Forma di vita dell'Ordine delle sorelle povere (1253)

Le sue condizioni fisiche si aggravavano velocemente, ma il Papa esitò a lungo, prima di confermare la Regola proposta da Chiara.

Passò ancora un anno, senza che nulla accadesse; Chiara continuava a star male.

9 agosto 1253: la sua Regola viene approvata da Innocenzo IV ad Assisi, due giorni prima che Chiara muoia. La procedura di approvazione, dopo tanti tentennamenti, é sicuramente di urgenza, come testimonia un appunto scritto a mano, dallo stesso Papa, sul bordo del documento.

Chiara era alla fine della sua sofferenza su questa terra: per 28 anni della sua vita era stata afflitta da una infermità cronica, che l'aveva sempre costretta a letto: aveva avuto anche momenti critici nei giorni, in cui morì Francesco (LegsC per 109: FF 1667-1668) e alla fine. Non si conoscono esattamente le infermità di cui soffrì. Si propende per uno stato cronico di denutrizione, provocato dalla notevole povertà materiale. 

La fine

11 agosto 1253: Chiara muore e accanto a lei ci sono Leone, Angelo e Rufino. Appena si sparse la notizia, tutta la città si precipitò nel piccolo monastero.

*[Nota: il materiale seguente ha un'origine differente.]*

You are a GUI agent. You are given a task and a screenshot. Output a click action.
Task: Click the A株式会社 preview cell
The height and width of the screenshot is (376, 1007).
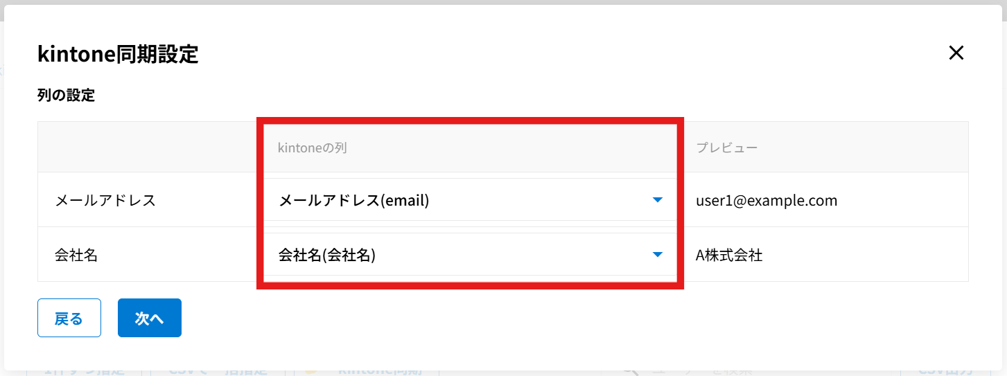729,255
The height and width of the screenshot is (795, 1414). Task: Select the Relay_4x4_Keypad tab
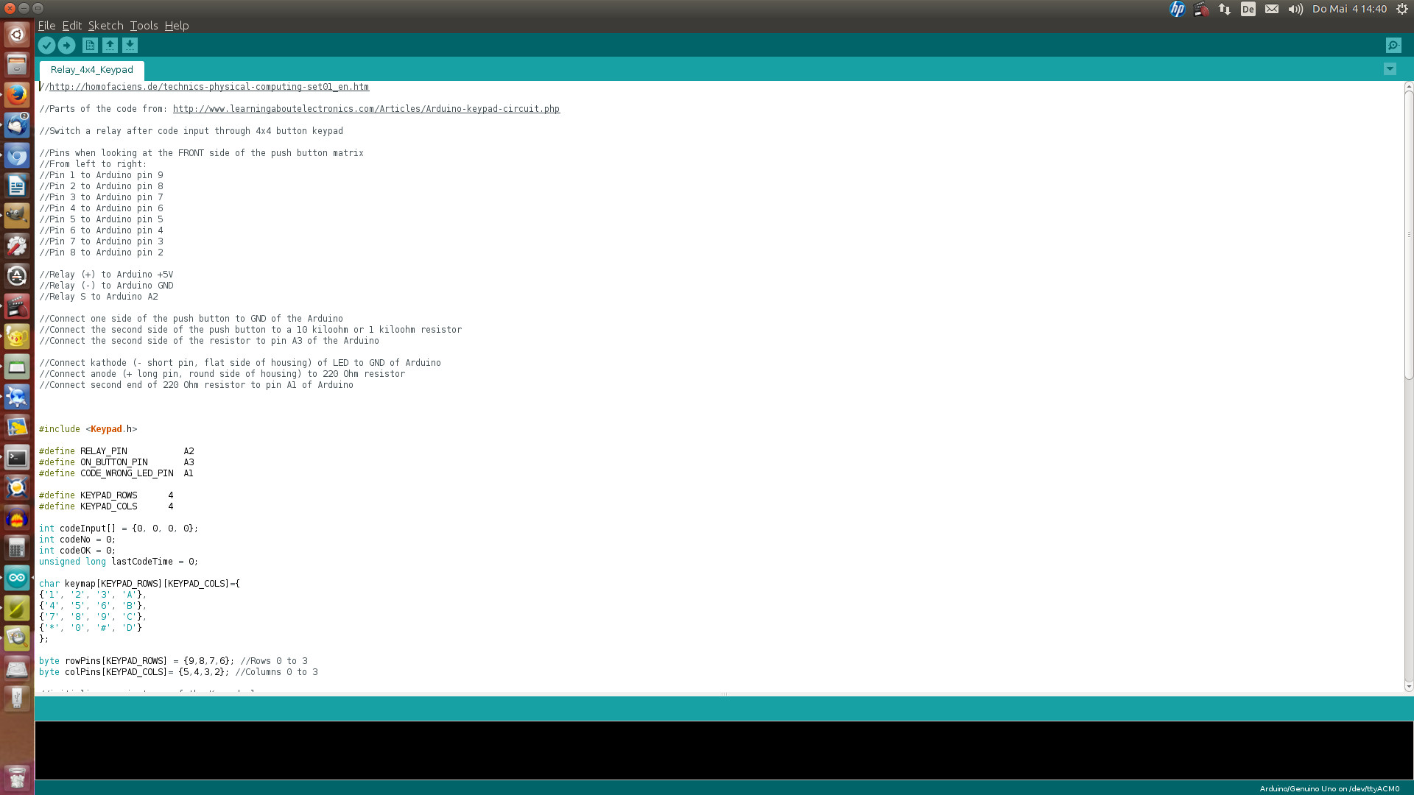pyautogui.click(x=92, y=70)
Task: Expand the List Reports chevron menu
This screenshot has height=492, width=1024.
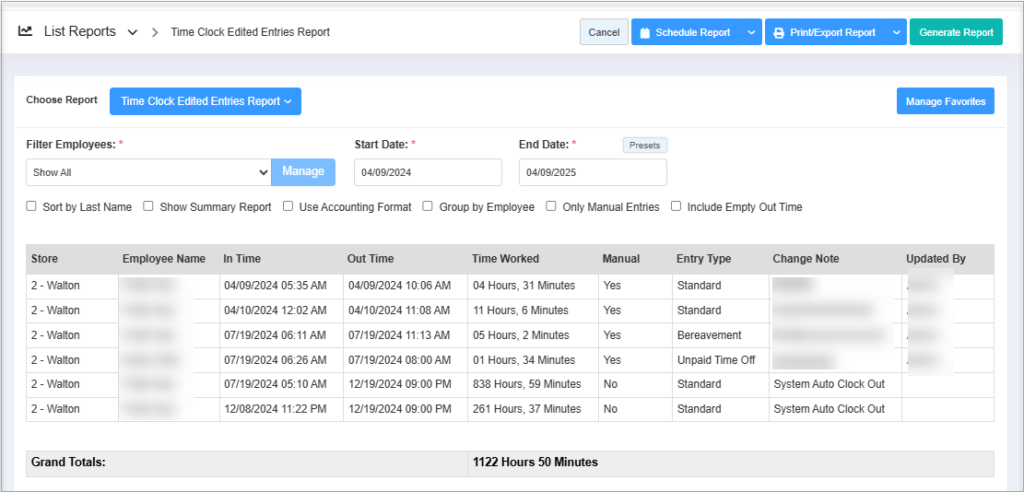Action: coord(133,32)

C'era addirittura il pericolo, come già era avvenuto con Francesco, che qualcuno potesse rubare il suo corpo. Intervenne il Podestà con molti cavalieri e molti uomini in armi. Ad Assisi, in quei giorni, c'era anche il papa, il quale celebrò i funerali il giorno successivo, facendoli coincidere con la traslazione del corpo da S. Damiano alla Chiesa di S. Giorgio (come era avvenuto per Francesco).

1255. Papa Alessandro IV la dichiarò santa: era la prima donna, non di stirpe regale, ad essere proclamata santa, dopo molti secoli. Eppure l'affermazione del suo culto incontrò non poche resistenza, anche all'interno dell'Ordine minoritico.